En d'autres termes, dès lors que les choses ne sont pas telles que je considère qu'elles devraient être il y a crise. Mon enfant me tient tête ? c'est une crise. Lorsqu'il n'y a pas d'emploi pour tout le monde, ou pas de logement pour tout le monde, il y a crise. Ce n'est rien d'autre que le constat que les choses ne sont pas telles que nous les imaginons, nous jugeons la réalité comme signifiativement différente de nos idées, croyances, représentations et certitudes. 
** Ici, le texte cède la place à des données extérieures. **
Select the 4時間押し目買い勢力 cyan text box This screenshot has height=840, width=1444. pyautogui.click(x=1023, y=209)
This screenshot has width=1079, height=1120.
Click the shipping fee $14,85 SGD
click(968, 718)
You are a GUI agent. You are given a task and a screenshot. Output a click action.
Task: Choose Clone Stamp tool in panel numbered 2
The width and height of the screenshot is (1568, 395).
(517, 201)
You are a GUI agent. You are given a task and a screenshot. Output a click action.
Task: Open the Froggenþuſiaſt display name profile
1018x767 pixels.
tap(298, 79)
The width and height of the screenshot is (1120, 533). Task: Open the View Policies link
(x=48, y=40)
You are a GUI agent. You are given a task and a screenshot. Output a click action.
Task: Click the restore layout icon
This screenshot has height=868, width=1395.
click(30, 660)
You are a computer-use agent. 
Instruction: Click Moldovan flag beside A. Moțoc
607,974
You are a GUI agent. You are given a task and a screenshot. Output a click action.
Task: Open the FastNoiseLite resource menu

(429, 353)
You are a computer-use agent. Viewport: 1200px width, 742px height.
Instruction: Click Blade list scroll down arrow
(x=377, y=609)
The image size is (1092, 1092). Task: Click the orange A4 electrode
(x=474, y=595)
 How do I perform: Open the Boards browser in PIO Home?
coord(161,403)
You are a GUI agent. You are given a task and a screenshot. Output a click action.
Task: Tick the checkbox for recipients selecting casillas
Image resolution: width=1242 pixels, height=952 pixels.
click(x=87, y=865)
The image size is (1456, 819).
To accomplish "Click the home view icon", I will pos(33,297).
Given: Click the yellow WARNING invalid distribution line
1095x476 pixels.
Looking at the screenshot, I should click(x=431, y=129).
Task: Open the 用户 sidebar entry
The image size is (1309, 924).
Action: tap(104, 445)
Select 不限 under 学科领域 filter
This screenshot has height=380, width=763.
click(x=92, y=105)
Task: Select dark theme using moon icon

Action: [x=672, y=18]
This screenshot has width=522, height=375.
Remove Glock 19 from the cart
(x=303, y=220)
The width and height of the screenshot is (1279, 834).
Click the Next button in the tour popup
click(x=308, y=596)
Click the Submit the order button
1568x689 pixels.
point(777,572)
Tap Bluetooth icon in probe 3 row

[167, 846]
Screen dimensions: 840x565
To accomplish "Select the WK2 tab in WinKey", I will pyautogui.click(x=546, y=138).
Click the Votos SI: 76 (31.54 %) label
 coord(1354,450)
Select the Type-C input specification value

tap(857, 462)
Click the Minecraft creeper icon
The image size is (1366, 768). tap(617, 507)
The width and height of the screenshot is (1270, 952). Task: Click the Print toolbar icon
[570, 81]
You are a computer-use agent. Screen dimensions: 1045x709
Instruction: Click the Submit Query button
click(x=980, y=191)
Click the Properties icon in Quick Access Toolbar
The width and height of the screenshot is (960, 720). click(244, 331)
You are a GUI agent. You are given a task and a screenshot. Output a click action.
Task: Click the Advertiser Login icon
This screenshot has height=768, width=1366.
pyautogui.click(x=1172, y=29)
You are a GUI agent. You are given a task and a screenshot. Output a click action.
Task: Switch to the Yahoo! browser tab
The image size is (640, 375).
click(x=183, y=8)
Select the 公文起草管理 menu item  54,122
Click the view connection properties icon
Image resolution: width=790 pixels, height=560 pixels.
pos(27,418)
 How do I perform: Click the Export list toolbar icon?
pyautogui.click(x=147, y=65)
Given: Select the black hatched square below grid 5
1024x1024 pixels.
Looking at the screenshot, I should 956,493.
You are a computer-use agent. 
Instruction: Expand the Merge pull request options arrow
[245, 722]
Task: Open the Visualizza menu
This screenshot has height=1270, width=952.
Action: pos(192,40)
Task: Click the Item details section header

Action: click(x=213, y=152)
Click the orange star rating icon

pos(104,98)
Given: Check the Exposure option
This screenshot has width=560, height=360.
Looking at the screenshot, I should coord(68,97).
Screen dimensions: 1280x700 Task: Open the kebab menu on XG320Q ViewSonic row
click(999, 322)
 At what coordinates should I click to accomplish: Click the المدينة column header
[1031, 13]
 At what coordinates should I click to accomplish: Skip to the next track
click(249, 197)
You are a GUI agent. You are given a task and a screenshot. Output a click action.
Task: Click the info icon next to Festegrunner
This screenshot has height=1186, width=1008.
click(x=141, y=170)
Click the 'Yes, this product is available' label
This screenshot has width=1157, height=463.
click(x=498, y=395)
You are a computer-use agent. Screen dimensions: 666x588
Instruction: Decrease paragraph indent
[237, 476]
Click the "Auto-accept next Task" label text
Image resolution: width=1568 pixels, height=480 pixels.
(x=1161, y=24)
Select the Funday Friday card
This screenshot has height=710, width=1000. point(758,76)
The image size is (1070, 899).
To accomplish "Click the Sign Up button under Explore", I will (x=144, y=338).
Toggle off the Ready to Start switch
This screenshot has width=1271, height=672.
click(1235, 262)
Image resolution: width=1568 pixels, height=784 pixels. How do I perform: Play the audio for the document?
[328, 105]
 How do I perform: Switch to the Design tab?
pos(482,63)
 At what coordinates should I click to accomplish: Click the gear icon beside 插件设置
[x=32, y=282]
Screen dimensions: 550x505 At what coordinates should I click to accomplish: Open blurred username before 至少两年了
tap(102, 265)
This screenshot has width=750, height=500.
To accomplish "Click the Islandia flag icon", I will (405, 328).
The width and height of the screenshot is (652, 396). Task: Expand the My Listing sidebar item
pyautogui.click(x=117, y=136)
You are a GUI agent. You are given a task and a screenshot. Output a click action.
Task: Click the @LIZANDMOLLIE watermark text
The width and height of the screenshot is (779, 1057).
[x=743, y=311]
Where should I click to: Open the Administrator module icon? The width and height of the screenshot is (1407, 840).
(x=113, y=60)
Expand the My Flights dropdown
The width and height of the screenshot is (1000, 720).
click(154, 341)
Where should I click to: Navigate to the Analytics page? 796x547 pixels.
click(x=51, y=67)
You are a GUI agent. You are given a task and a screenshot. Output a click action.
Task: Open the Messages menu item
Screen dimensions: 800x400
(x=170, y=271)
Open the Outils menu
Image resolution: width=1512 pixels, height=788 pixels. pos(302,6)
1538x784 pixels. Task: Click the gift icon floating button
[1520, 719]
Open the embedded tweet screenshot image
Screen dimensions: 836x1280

Cela ne veut pas dire qu'une crise n'est pas grave ou dangereuse ou préoccupante, seulement que ce terme est aujourd'hui un mode valise, fourre tout intellectuel passablement imprécis. En fin de compte, la crise devient un mode de pensée, une catégorie de la pensée.

Ce terme n'indique rien d'autre que la conscience d'un décalage et d'une impuissance à comprendre les ressorts d'une situation ou comment agir et influer. Nous n'avons pas les outils intellectuels adéquats pour changer les choses. Les concepts  existants sont inadéquats et inadaptés, alors il y a crise.